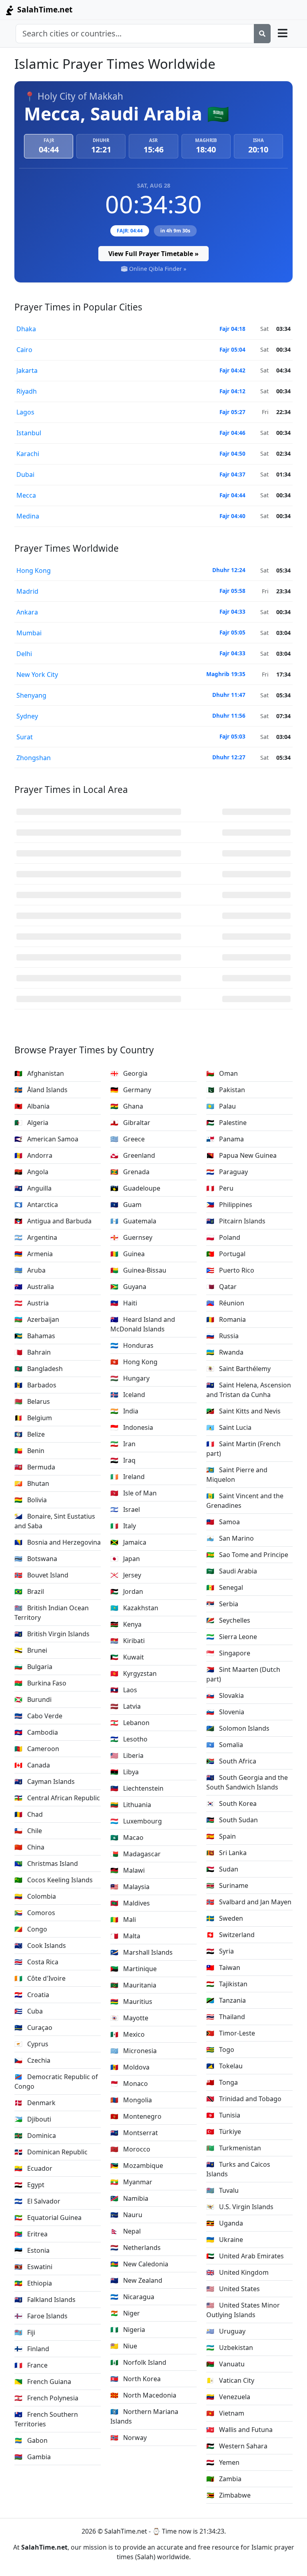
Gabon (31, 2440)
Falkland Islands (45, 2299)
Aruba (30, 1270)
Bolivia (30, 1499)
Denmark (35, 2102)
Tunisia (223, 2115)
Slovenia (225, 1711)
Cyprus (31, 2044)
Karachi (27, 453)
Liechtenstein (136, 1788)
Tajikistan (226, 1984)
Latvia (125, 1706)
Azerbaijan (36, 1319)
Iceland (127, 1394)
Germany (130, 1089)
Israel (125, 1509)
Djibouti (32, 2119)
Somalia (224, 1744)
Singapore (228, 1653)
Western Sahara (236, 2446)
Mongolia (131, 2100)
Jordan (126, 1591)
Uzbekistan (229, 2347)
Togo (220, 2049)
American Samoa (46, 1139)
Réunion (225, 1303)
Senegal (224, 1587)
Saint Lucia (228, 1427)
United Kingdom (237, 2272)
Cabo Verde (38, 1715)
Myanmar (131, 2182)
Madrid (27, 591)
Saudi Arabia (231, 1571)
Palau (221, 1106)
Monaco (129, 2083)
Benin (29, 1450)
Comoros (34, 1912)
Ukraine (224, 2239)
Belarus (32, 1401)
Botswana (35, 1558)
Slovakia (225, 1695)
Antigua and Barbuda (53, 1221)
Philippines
************
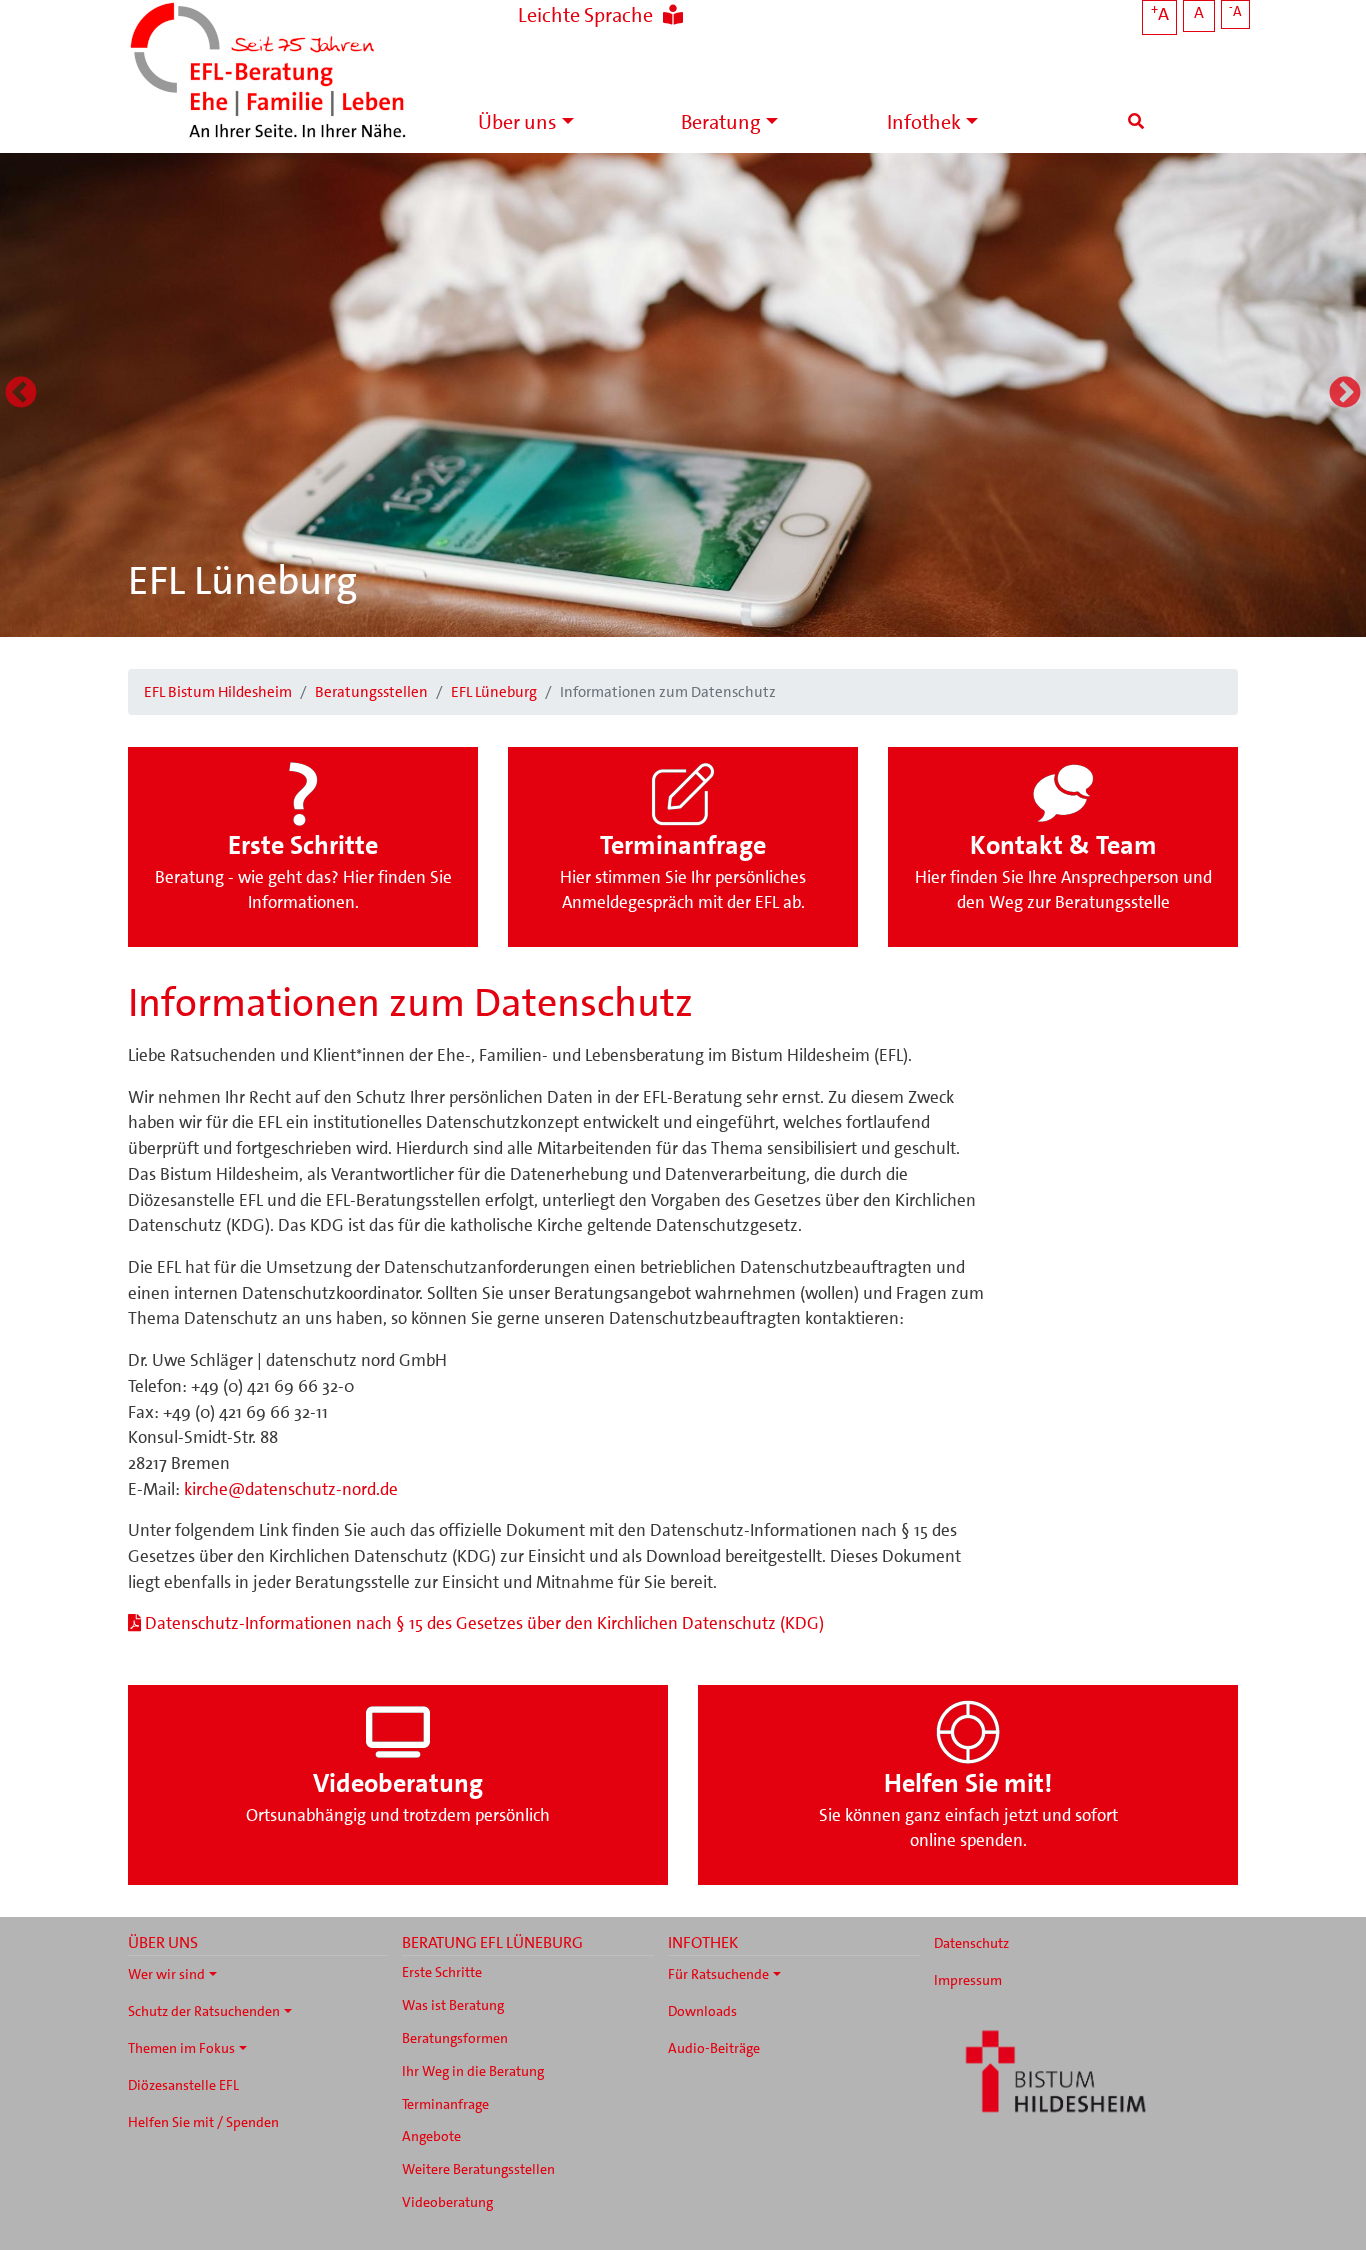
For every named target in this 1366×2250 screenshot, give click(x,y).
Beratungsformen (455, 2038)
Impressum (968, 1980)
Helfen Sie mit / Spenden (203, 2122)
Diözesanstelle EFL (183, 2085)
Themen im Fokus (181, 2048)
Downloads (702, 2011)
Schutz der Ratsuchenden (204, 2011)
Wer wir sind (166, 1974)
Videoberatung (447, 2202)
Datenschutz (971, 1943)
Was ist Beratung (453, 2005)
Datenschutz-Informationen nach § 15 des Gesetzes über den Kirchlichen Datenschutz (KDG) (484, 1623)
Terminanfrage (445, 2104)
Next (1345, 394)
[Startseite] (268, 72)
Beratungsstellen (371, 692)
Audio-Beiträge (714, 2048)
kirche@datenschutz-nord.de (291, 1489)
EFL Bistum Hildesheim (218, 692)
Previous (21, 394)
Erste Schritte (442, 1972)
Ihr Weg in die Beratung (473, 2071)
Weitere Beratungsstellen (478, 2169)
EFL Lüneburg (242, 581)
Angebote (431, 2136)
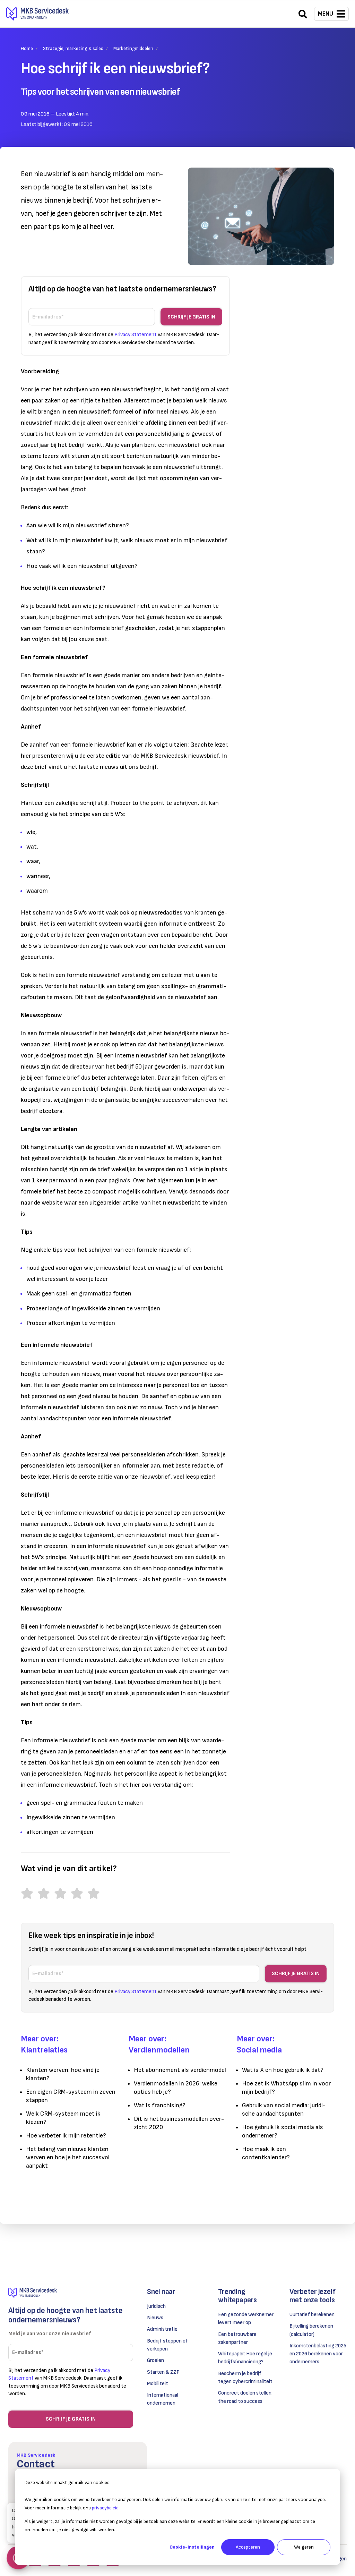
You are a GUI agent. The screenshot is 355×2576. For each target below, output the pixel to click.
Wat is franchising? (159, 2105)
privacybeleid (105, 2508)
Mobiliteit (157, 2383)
************
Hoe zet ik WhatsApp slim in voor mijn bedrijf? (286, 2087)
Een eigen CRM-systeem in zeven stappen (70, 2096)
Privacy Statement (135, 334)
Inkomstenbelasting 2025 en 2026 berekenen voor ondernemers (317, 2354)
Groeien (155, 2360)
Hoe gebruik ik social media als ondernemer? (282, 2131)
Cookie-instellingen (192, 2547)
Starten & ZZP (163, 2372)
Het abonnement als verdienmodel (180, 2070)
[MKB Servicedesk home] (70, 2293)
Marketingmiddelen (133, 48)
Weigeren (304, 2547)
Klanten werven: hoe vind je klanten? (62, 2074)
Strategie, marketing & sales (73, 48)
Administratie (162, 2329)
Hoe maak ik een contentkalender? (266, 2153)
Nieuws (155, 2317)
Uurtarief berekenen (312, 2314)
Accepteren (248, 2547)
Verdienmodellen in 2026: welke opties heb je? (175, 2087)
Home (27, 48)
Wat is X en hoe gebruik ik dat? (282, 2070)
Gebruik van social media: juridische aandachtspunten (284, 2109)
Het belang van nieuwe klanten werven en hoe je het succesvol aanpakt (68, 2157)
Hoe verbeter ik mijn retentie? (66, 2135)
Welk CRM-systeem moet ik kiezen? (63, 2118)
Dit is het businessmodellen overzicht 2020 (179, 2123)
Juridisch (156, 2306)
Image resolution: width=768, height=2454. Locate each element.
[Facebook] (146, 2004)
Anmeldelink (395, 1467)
************
Set down only the lines above that fall between the line holding "Next (1345, 394)" and the line holding "EFL Lüneburg (242, 581)", inclusive, keeping each exact.

Next (1345, 394)
[Startseite] (268, 72)
Beratungsstellen (371, 692)
Audio-Beiträge (714, 2048)
kirche@datenschutz-nord.de (291, 1489)
EFL Bistum Hildesheim (218, 692)
Previous (21, 394)
Erste Schritte (442, 1972)
Ihr Weg in die Beratung (473, 2071)
Weitere Beratungsstellen (478, 2169)
EFL Lüneburg (242, 581)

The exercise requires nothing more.